違います。お兄ちゃんです。俺は即座に弁明した。
ーーー
「……確かにこれは昨日お兄が来てたジャージだし、部屋の感じ見てもお兄が彼女を連れ込んだって訳でも無いみたいだね」
ところ変わって今、俺は妹――夏生に連行され、はるばる自室へと帰還していた。
まず疑われたのが「俺、俺の彼女疑惑」だ。しかし安心しろ妹よ、俺にこんな美人をモノにできる甲斐性はない。それどころか女の子の時点で荷が重い。
というかゴミ箱を漁るな。そこに男女の契りは無くとも、乙女が触れるには少々下劣なものが詰まっている。
「……お兄の趣味は?家族しか知らないような」
ゴミ箱に猛烈な蔑みの視線を投げかけつつ、夏生は尋問に移った。なるほど俺にしか分からないようなことを確認するらしい。
「料理」
「なんで始めたの?それと得意料理は?」
「母さんが俺の好物を調理が手間だからと作らないから。得意料理はミネストローネ」
「……合ってる……」
夏生はまだ信用してくれないのか、思い詰めたような顔をして唸った。
しかしここで焦ってはいけないし、下手に憶測を飛ばしてもいけない。
何せ夏生と同じく俺も事態を飲み込めていないのだ。俺も夏生に倣い低く唸った。ひどく可愛い声が出た。
「……もし体が変わって無くなってたらと思って見なかったけど、ちょっと首元はだけて」
「え、あぁ。あれか」
言葉に従い、俺はジャージを左にずらす。俺には見えないが、夏生には鎖骨辺りについた傷痕が見えるはずだ。
これは別に伏線とかに繋がるものではないことを保証しよう。何故これが出来たかについて知らせておくと、人生で初めて鮮魚を捌いた時、知り合いが持ってきた魚がまだ生きていたのだ。迂闊に包丁を通そうとした俺は、唐突に暴れだした奴に手を弾かれ、勢いそのまま首元……といっても鎖骨だが、自刃する羽目になったのだ。
後にも先にも包丁のミスはそれくらいで、あれは半ば黒歴史と化している。
閑話休題。夏生は傷痕を確認したのか更に思い詰めた顔になり身を引いた。
なんだろう、俺が悠長に構え過ぎてるのか、情報の受け入れ容量が少なくてまだ飲み込めていないのか。妹のが危機感がありそうだ。
「……じゃあ、ホントにお兄なんだね?」
「なんか、そうみたい」
これからどうしよう。
ーーー
夏生はすぐさま父と母を叩き起し、早朝7時という数年ぶりに起きて迎えた日曜の朝に、志龍家はリビングに集合した。

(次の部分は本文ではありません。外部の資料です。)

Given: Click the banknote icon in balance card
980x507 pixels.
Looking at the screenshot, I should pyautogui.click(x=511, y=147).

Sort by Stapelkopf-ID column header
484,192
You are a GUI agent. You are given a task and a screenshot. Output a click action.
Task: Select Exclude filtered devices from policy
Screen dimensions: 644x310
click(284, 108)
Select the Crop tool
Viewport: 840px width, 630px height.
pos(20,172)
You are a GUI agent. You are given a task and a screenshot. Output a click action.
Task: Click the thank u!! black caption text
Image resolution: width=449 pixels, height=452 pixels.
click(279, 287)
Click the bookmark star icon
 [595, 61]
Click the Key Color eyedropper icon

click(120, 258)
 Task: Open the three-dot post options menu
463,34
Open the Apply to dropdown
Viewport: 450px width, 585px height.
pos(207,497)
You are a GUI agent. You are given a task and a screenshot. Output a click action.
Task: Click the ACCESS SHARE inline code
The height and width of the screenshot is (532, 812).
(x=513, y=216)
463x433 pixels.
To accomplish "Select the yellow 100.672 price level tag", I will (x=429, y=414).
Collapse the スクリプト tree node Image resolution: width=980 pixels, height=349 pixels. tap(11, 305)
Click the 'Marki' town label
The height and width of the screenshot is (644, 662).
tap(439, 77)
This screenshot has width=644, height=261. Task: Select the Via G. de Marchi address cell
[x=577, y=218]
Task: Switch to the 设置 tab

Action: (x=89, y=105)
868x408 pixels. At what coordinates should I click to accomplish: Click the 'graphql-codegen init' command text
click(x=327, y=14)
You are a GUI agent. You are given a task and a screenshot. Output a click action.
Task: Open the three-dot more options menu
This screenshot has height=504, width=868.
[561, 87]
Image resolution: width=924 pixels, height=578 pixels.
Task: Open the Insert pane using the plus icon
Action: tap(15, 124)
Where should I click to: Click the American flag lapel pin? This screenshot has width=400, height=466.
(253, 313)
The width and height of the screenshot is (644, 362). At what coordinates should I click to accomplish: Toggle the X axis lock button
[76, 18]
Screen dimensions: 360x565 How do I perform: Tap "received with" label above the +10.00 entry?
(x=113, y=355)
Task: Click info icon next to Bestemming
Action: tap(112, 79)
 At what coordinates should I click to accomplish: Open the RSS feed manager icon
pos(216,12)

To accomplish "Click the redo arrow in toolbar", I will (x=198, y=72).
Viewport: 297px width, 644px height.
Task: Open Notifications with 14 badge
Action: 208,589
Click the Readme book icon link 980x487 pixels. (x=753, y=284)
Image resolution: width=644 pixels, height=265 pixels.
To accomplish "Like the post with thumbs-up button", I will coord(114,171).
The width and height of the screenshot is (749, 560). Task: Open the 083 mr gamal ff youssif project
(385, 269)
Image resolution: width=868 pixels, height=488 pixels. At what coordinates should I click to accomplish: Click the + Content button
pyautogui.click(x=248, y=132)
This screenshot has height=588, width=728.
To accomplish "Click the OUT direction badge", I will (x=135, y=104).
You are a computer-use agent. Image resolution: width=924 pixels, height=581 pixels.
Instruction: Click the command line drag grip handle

もちろん俺に向けられる視線は強い。母さんは小声で「え?え?空の彼女?それとも夏生のお友達?」と言い、父さんは「そういうのはまだ早いと思うんだけどなあ」とのんびりボヤいている。
「はいそこ!言っとくけど両方間違ってるからね!」
そこに夏生が訂正を刺す。我が家のおしどり夫婦は二人して鳩が豆鉄砲を食らったような顔をする。
「お兄、傷痕」
「へえ、ただいま」
有無を言わさない夏生の口ぶりに小姓みたいな口調になったが、誰もツッこまない。父さん母さんの視線は俺の鎖骨に向いていた。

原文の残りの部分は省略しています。